How to complete this task: Please output the data exactly, minus pictures.

[Entries supplied]

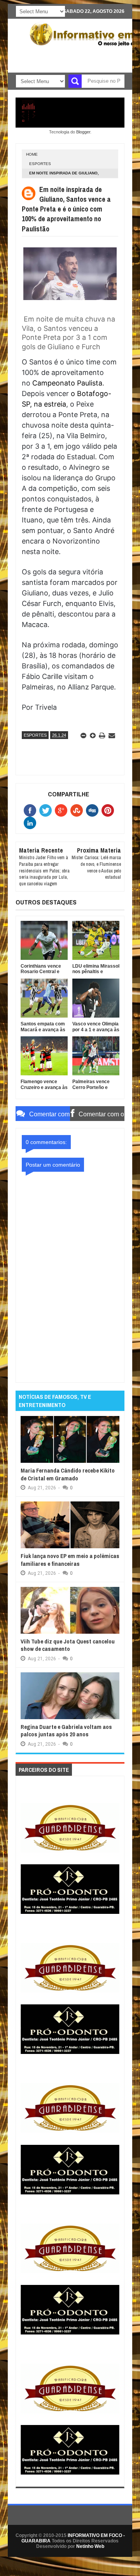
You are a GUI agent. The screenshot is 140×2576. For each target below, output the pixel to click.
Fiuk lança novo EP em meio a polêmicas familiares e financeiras (70, 1560)
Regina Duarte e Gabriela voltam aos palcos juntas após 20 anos (66, 1731)
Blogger (83, 132)
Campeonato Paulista (67, 383)
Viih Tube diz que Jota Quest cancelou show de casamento (68, 1645)
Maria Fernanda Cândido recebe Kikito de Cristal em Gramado (68, 1474)
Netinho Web (90, 2546)
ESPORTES (40, 164)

[/Entries supplied]

Result:
You are a GUI agent. The screenshot is 140×2576. For each target below, output the pixel to click.
Fiuk lança novo EP em meio a polêmicas familiares e financeiras (70, 1560)
Regina Duarte e Gabriela voltam aos palcos juntas após 20 anos (66, 1731)
Blogger (83, 132)
Campeonato Paulista (67, 383)
Viih Tube diz que Jota Quest cancelou show de casamento (68, 1645)
Maria Fernanda Cândido recebe Kikito de Cristal em Gramado (68, 1474)
Netinho Web (90, 2546)
ESPORTES (40, 164)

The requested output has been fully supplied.